A graphic of the capital letters A, B, and C

Source: ABC Wikijunior, Savant-fou, Wikimedia

You’ve been taught that sentences begin with capital letters and end with some kind of terminal punctuation, the most common of which is the period. You may also be able to define a sentence as a clause with a subject and a predicate or as something that expresses a complete thought. Whether you’re shaky or confident about the definition of a sentence or what subjects and predicates are, you’ll enjoy this review in “The Tale of Mr. Morton.”

Even with the ability to define a sentence, you might still need more practice developing your sentence sense or recognizing whether an idea is complete. Maybe you put capital letters and periods on sentence fragments, trying to pass them off as complete sentences, for example. A sentence fragment fails to be a sentence in the sense that it cannot stand by itself. Some fragments may lack a subject or a main verb.

For example, the subject is missing from “Formed sweat on my forehead.” The predicate is missing from “The hottest cayenne peppers.” So are you in the clear if you can find a subject and predicate? The answer is no because English has so many exceptions.

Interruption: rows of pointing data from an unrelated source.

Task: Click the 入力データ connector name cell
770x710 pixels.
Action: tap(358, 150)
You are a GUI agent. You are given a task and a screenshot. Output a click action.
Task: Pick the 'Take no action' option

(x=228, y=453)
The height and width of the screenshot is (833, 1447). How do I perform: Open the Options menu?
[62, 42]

Sometimes perfectly good sentences omit the subject, as in “Answer the door.” In this imperative sentence, the subject “you” is understood, but not written.

Another departure from good sentence writing is when you fuse more than one sentence together in what is known as a run-on sentence. A comma splice is the most common type of run-on sentence. It occurs when a comma is used incorrectly between two independent clauses, as in this example:

A photograph of a recipe book open to a recipe for Chili Con Carne with a list of required ingredients, equipment, and method.

Source: Chili Con Carne Recipe, 10sabi7, Wikimedia




Everyone has a chili recipe, even President Obama gets into the act.

Each clause in the sentence above can stand alone so you need more than a comma. You can rewrite the sentence like this:

Everyone has a chili recipe, and even President Obama gets into the act.

You could also rewrite it like this:

Everyone has a chili recipe; even President Obama gets into the act.

In fused sentences, which are not examples of good sentence writing, no punctuation is used, as shown here:

Canned tomato paste provides the right consistency for chili. Instead of digging the tomato paste out of that little can with a spoon, you can easily remove it by opening both ends with a can opener remove only one lid and push the other lid through the can to force the paste out.

You probably got confused somewhere in the second sentence and were forced to reread when you got to the structural flaw between “can opener” and “remove.” A period after “can opener” and capitalizing “Remove” will make the cooking directions clear and the grammar correct.